Reproduce the data starting at the line containing "Image resolution: width=1031" and ending at the end of the data, swapping "followers" for "subscribers" and leaving everything else unchanged. Omit the pictures.

▶ _Material for the task_:

+--

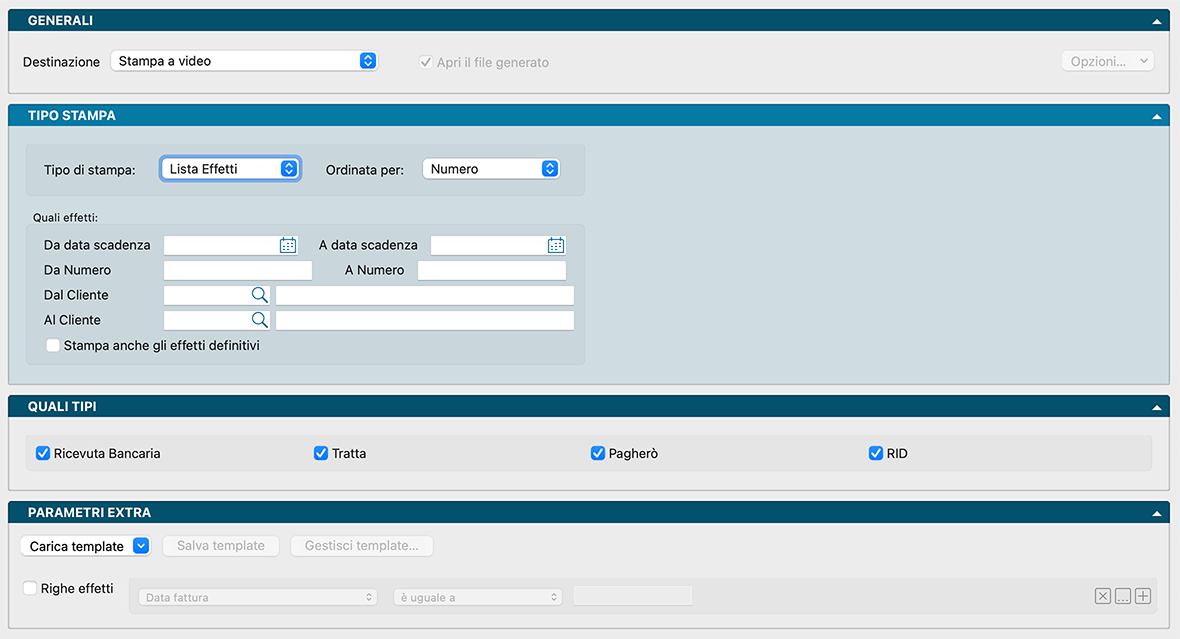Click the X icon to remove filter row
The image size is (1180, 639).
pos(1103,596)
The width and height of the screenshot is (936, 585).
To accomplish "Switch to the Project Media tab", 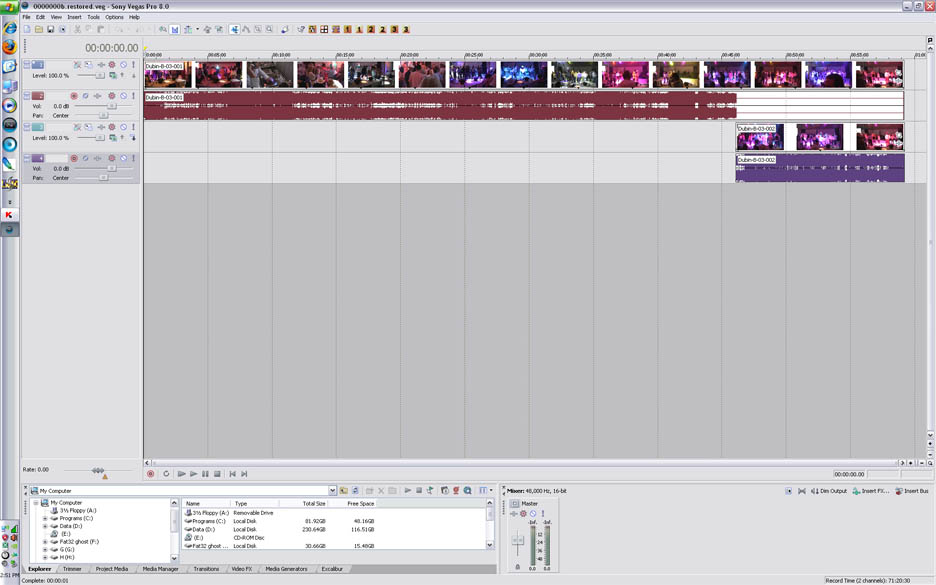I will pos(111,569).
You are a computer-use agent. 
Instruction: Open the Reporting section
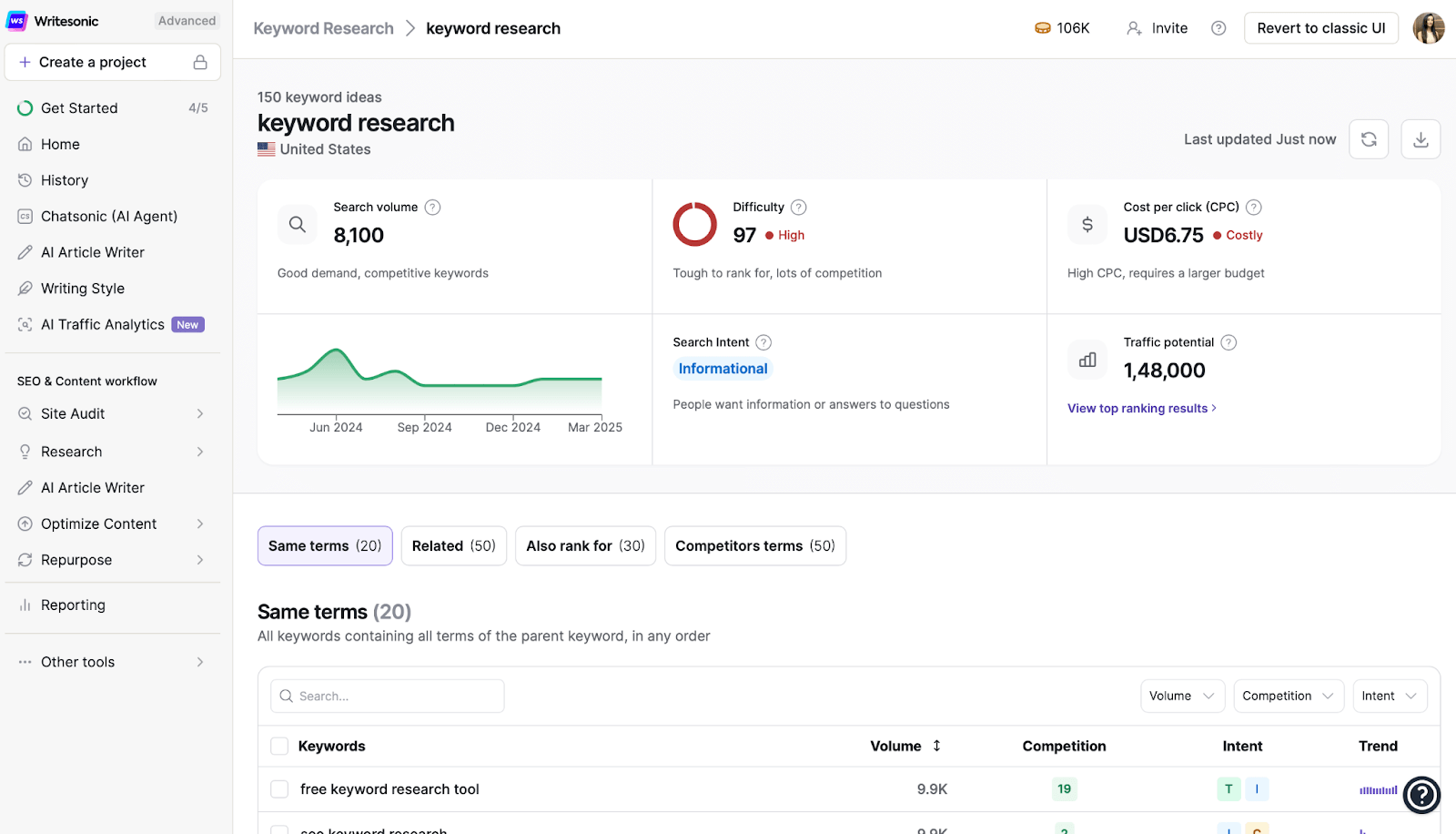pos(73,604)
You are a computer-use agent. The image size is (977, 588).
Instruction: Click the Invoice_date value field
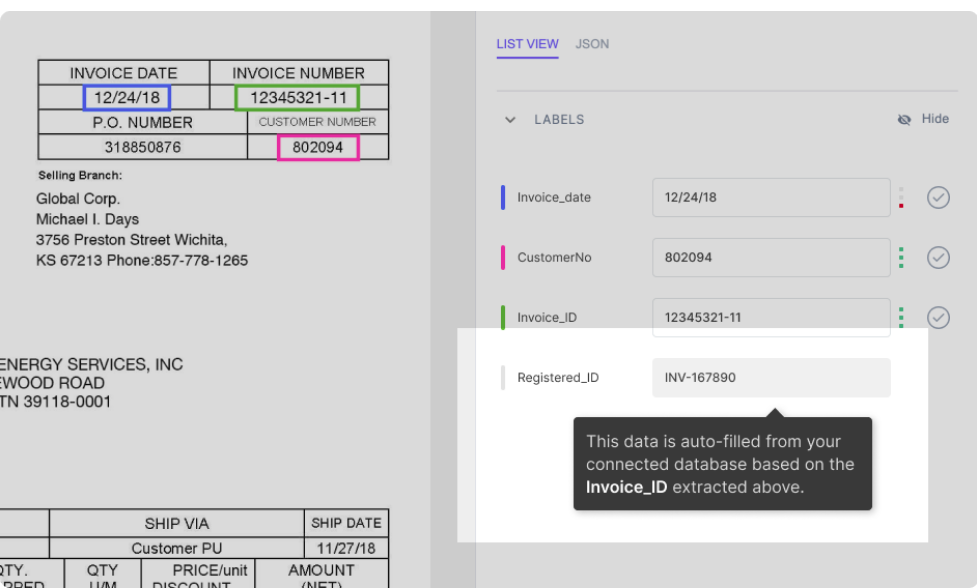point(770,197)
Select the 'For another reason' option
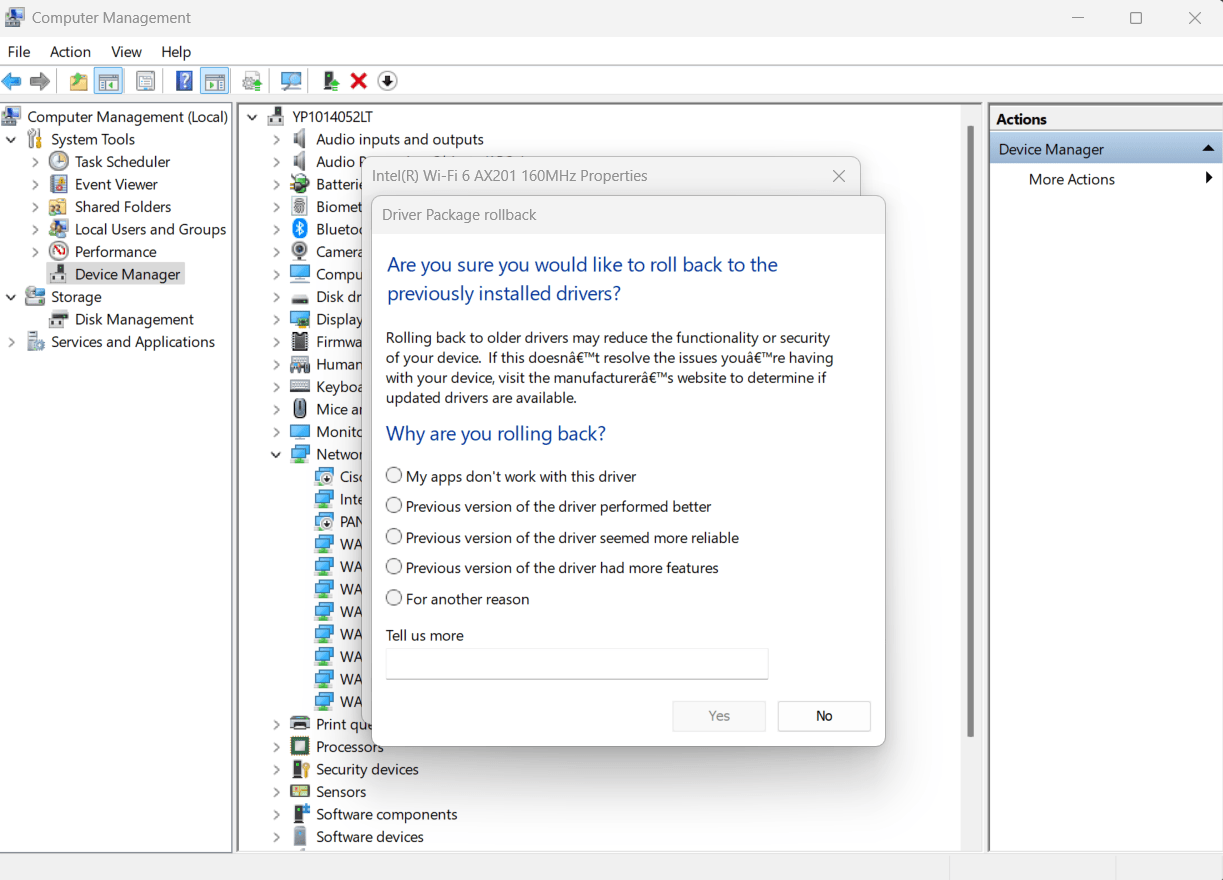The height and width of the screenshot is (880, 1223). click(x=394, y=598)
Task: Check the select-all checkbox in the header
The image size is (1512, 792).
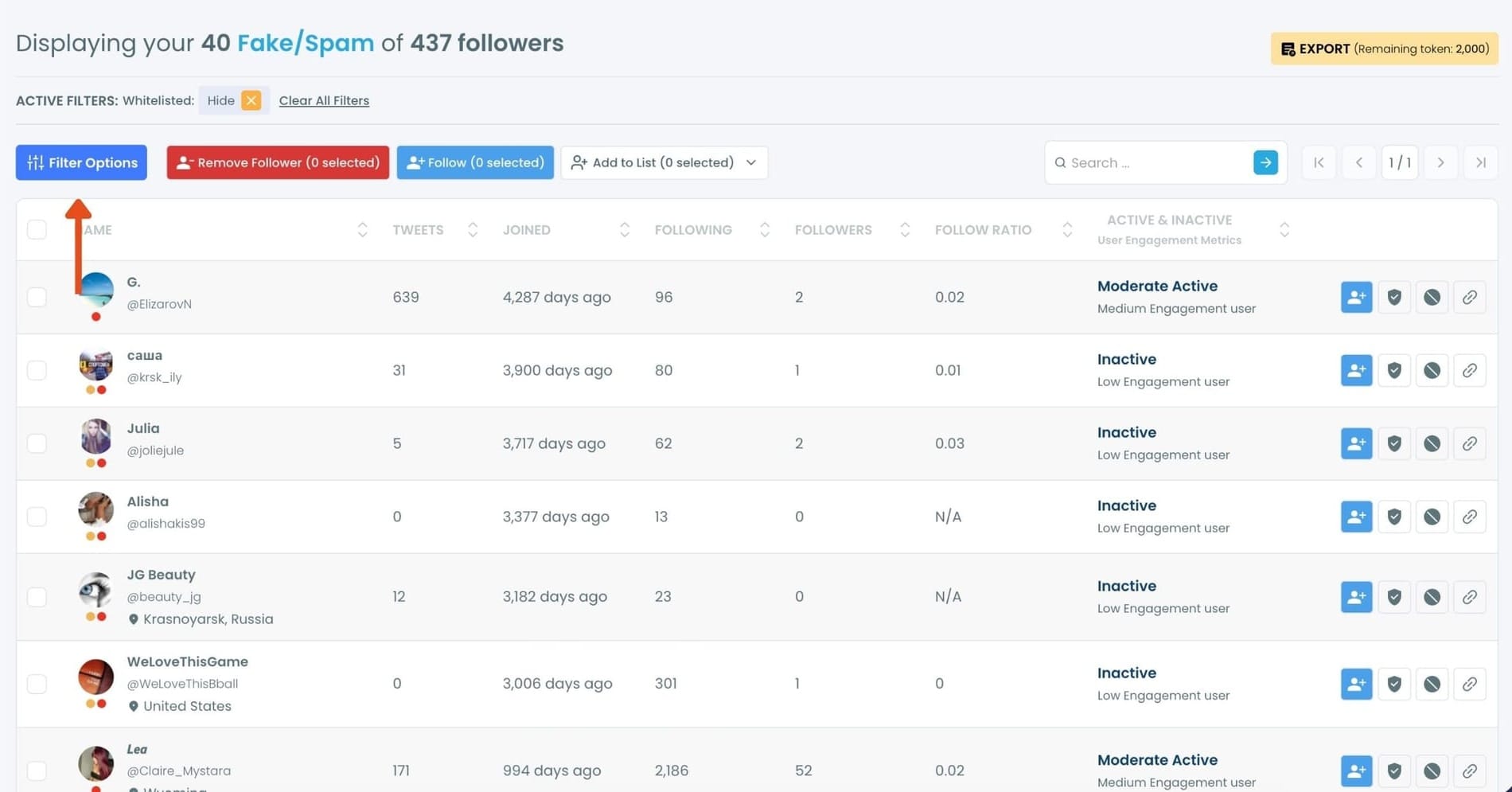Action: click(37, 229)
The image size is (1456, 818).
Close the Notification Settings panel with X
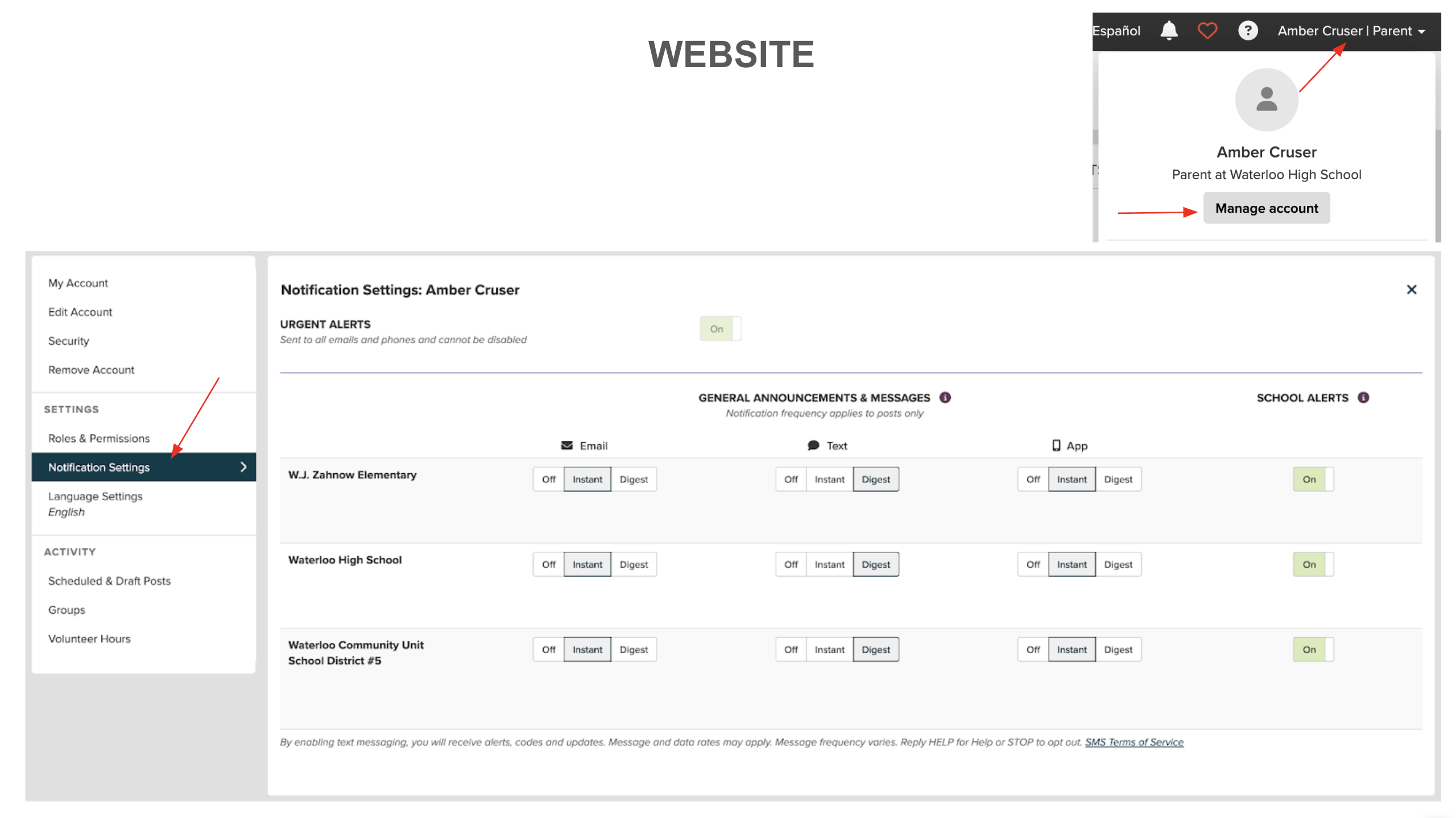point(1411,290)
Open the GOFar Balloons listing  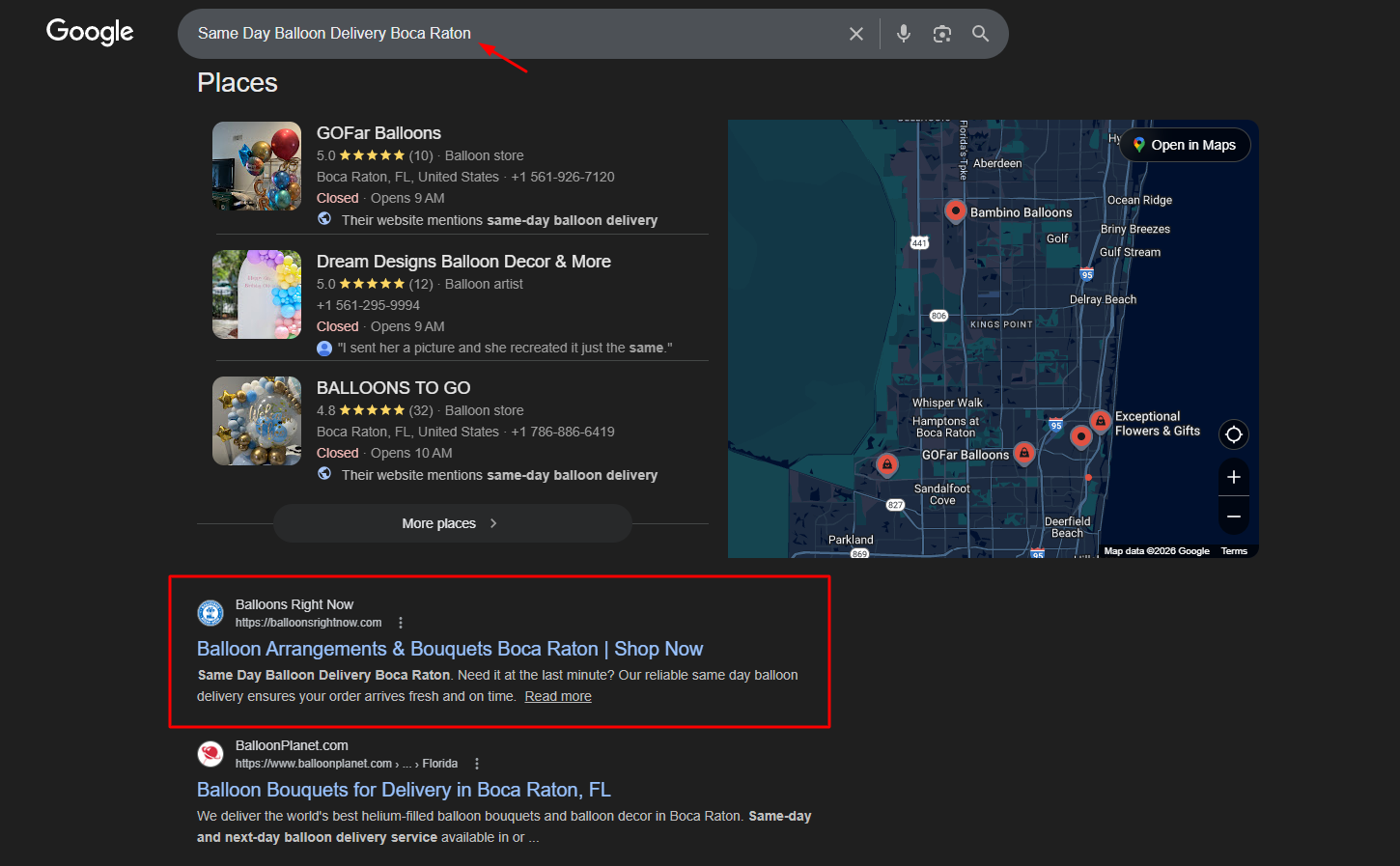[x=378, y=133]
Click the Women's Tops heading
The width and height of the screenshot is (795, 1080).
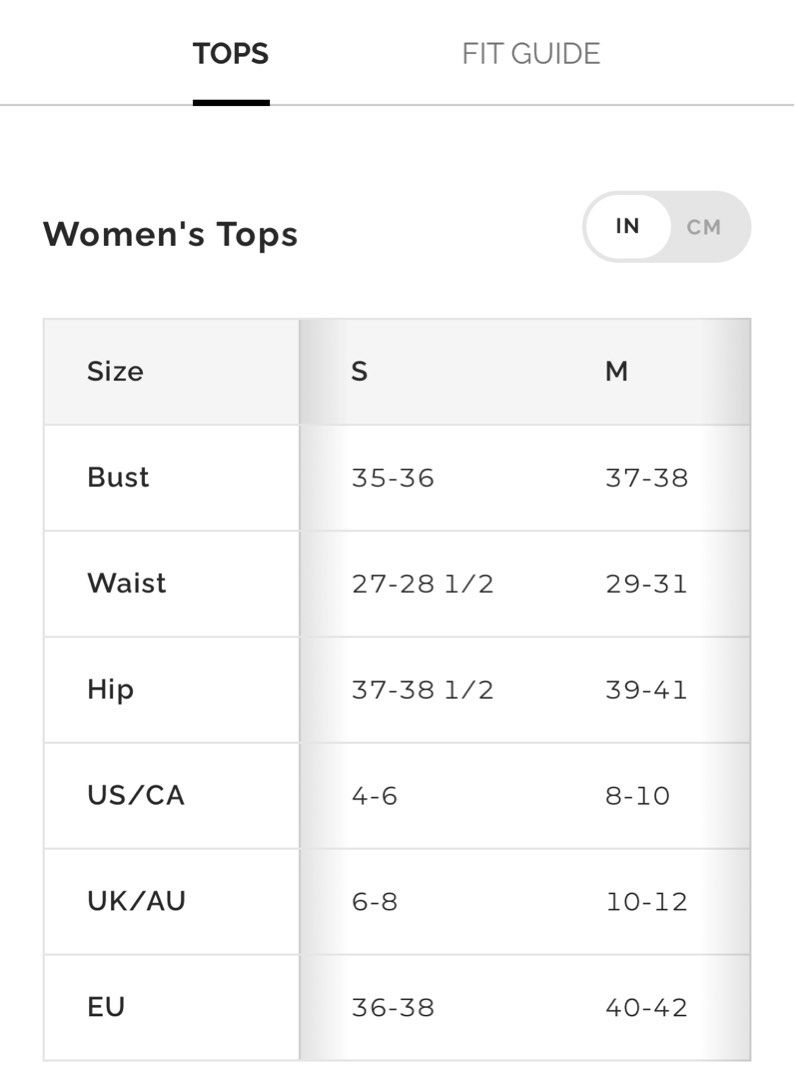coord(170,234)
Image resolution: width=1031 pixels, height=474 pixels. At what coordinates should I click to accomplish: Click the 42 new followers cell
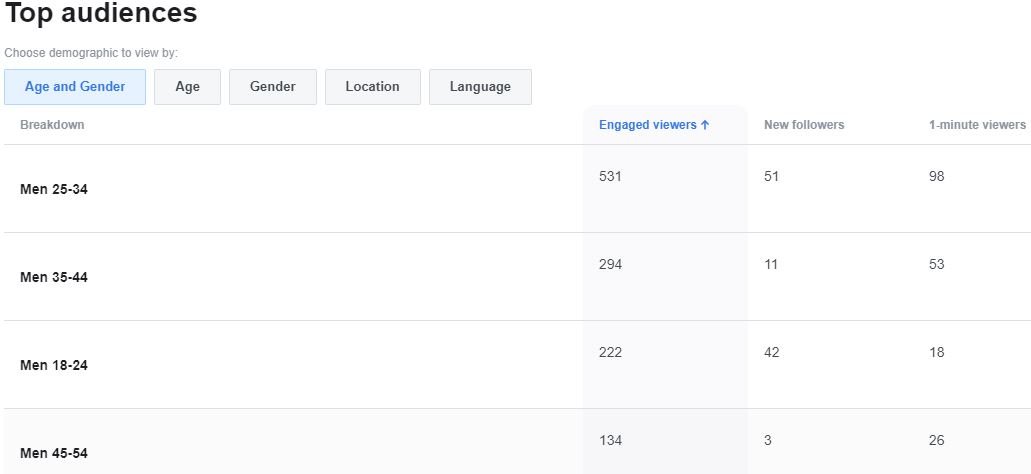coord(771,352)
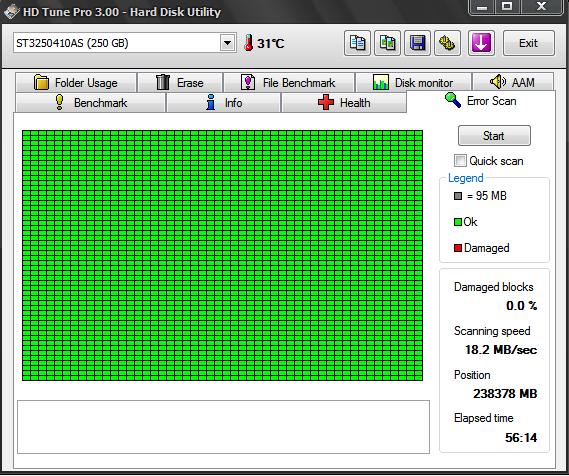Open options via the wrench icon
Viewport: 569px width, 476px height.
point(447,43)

+--

▶ _Finished task_:
Image resolution: width=1031 pixels, height=474 pixels. At what coordinates should I click to accomplish: Click the 42 new subscribers cell
coord(771,352)
Open options via the wrench icon
Viewport: 569px width, 476px height.
point(447,43)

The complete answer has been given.